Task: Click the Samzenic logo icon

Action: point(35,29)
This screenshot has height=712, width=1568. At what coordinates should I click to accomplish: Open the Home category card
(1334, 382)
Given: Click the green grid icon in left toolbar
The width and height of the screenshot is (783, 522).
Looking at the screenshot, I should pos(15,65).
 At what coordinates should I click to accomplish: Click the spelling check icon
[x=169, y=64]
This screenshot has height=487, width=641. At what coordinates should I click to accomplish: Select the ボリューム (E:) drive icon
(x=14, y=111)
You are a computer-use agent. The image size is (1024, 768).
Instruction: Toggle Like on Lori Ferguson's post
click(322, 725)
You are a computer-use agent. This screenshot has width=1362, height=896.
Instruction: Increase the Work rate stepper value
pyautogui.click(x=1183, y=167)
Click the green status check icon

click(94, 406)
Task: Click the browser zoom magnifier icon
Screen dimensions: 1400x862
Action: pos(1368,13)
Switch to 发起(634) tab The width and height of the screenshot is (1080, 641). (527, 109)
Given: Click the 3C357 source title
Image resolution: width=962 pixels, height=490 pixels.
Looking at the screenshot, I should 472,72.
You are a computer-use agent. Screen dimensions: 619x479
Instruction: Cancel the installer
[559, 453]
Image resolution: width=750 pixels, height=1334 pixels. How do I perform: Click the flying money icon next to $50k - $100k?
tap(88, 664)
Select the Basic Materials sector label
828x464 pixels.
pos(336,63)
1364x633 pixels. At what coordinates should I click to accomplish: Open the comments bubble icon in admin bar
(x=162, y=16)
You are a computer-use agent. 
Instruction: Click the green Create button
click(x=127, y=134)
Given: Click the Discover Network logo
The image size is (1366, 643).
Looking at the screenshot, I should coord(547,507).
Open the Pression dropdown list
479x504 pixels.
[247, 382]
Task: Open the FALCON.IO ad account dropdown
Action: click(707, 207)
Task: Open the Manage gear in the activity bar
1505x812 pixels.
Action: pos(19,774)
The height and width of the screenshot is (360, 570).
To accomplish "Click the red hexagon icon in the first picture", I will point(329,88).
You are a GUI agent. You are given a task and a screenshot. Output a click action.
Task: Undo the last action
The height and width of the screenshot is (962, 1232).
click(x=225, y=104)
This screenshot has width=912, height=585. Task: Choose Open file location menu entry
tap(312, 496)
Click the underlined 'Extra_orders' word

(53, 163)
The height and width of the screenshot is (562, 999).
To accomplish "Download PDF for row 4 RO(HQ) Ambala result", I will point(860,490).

**Exercise requirements**
Nothing in the data above should change. Please copy it all.

**Result**
Task: Click the Samzenic logo icon

Action: point(35,29)
This screenshot has height=712, width=1568. At what coordinates should I click to accomplish: Open the Home category card
(1334, 382)
Given: Click the green grid icon in left toolbar
The width and height of the screenshot is (783, 522).
Looking at the screenshot, I should pos(15,65).
 At what coordinates should I click to accomplish: Click the spelling check icon
[x=169, y=64]
This screenshot has height=487, width=641. At what coordinates should I click to accomplish: Select the ボリューム (E:) drive icon
(x=14, y=111)
You are a computer-use agent. The image size is (1024, 768).
Instruction: Toggle Like on Lori Ferguson's post
click(322, 725)
You are a computer-use agent. This screenshot has width=1362, height=896.
Instruction: Increase the Work rate stepper value
pyautogui.click(x=1183, y=167)
Click the green status check icon

click(94, 406)
Task: Click the browser zoom magnifier icon
Screen dimensions: 1400x862
Action: pos(1368,13)
Switch to 发起(634) tab The width and height of the screenshot is (1080, 641). (527, 109)
Given: Click the 3C357 source title
Image resolution: width=962 pixels, height=490 pixels.
Looking at the screenshot, I should 472,72.
You are a computer-use agent. Screen dimensions: 619x479
Instruction: Cancel the installer
[559, 453]
Image resolution: width=750 pixels, height=1334 pixels. How do I perform: Click the flying money icon next to $50k - $100k?
tap(88, 664)
Select the Basic Materials sector label
828x464 pixels.
pos(336,63)
1364x633 pixels. At what coordinates should I click to accomplish: Open the comments bubble icon in admin bar
(x=162, y=16)
You are a computer-use agent. 
Instruction: Click the green Create button
click(x=127, y=134)
Given: Click the Discover Network logo
The image size is (1366, 643).
Looking at the screenshot, I should coord(547,507).
Open the Pression dropdown list
479x504 pixels.
[247, 382]
Task: Open the FALCON.IO ad account dropdown
Action: click(707, 207)
Task: Open the Manage gear in the activity bar
1505x812 pixels.
Action: pos(19,774)
The height and width of the screenshot is (360, 570).
To accomplish "Click the red hexagon icon in the first picture", I will point(329,88).
You are a GUI agent. You are given a task and a screenshot. Output a click action.
Task: Undo the last action
The height and width of the screenshot is (962, 1232).
click(x=225, y=104)
This screenshot has width=912, height=585. Task: Choose Open file location menu entry
tap(312, 496)
Click the underlined 'Extra_orders' word

(53, 163)
The height and width of the screenshot is (562, 999).
To accomplish "Download PDF for row 4 RO(HQ) Ambala result", I will point(860,490).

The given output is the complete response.